The Keller Hotel located at 384 West Street was assembled in 1897/1898 for $68,000 in its Renaissance Revival style design used by Julius Munckwitz the architect and built by William Farrel. Julius Munckwitz was one of the supervising architect & superintendent of parks in New York City during this time and also maintained a architectural firm in Harlem nYc.
The building has two cast iron storefronts at the ground floor level of the West Street facade, which feature a continuous cornice & columns with a stylized floral design at the tops of the columns. The upper levels are constructed of brick with stone trim and feature a restrained use of classical & Renaissance inspired ornamental craftsmanship.
The first hotel to occupy the building was the Knickerbocker Hotel & Saloon till 1910. In 1911 the hotel reopened and operated under the name “New Hotel Keller” till 1929 (from 1929 to 1993 the hotel was listed under the name Keller Abington Hotel).

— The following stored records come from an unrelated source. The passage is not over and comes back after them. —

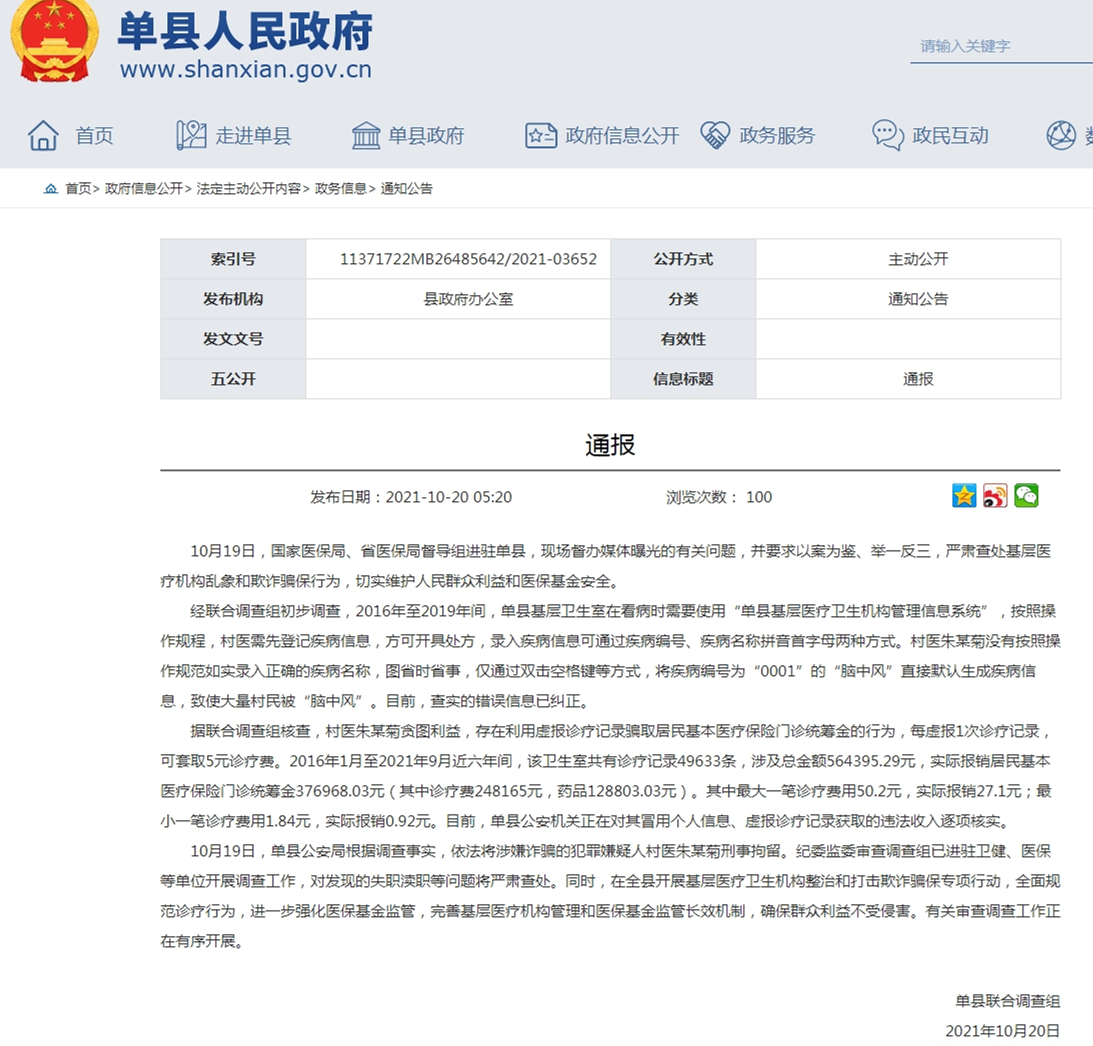Focus the 请输入关键字 search field
The height and width of the screenshot is (1046, 1093).
pos(1000,46)
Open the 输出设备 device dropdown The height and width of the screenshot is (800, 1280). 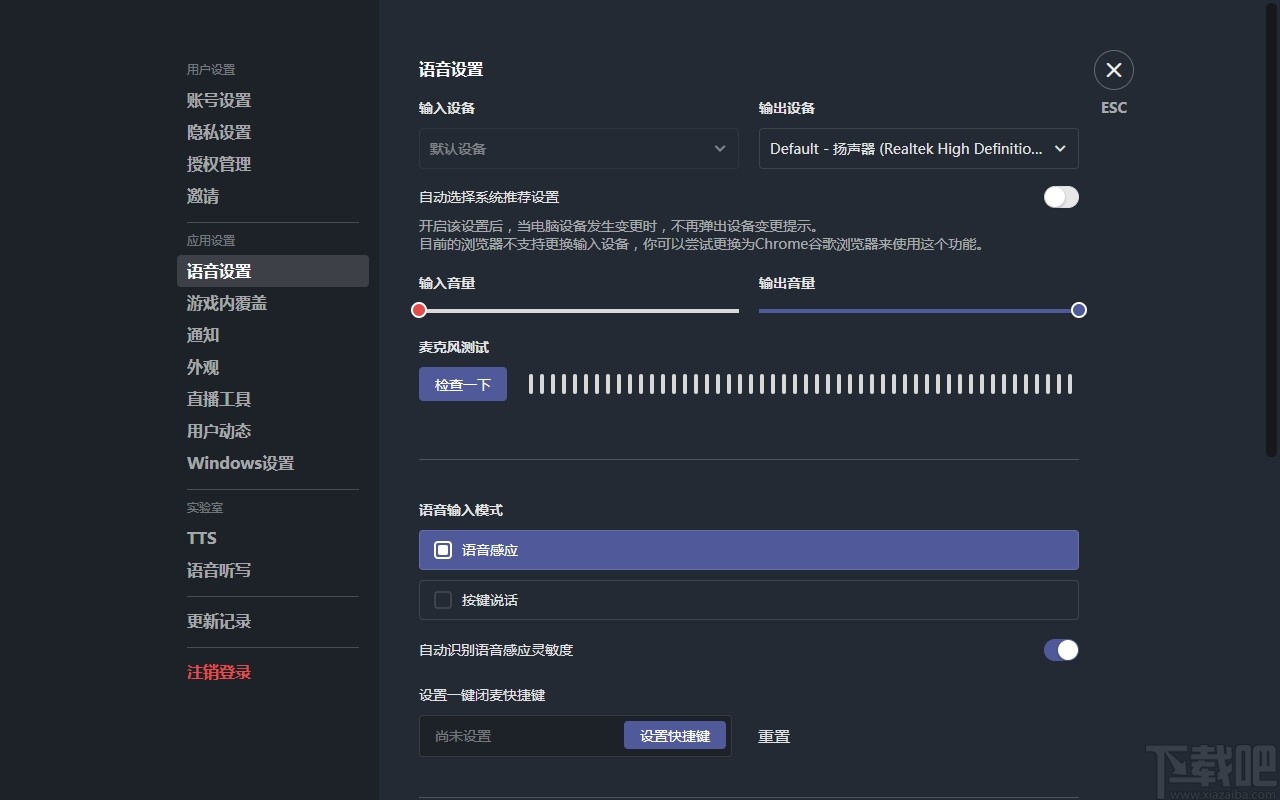click(x=917, y=148)
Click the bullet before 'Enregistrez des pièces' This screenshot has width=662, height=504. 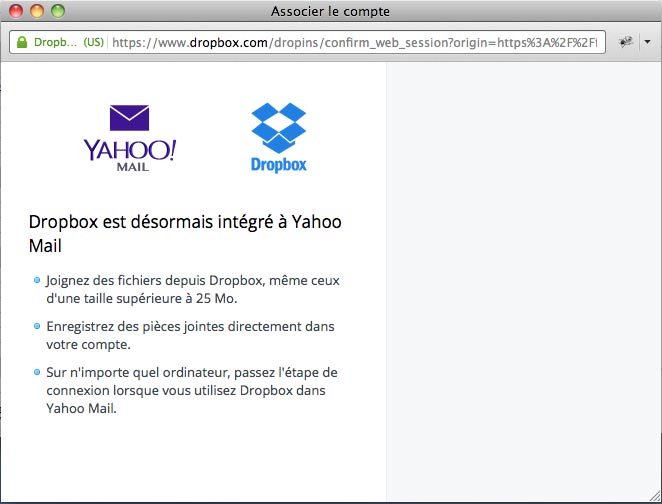coord(37,327)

By 1939 it became Renee Tavern which housed mostly transient sailors of all nationalities till 1949. In 1950 the space became Charles Bar & Grill and stay open till 1955. The mid 1950’s to early 1960’s saw the decline of the maritime industry on the Hudson River and moved to Brooklyn & New Jersey where there was more space. During this time Keller’s Bar opened in 1956 and catered to an all male leather biker clientele and was the first gay leather bar in New York City pre Stonewall and gay liberation.
Keller’s was also known as the birthplace of Disco in the early 1970’s and the Village People were photographed in front of Keller’s for an album cover. Unlike the 1970’s, by the mid to late 1980’s Keller’s catered more to a Latino and African-American clientle. Keller’s continued open till 1998 and the building itself was land-marked November 14, 2006 by the Landmarks Preservation Commission.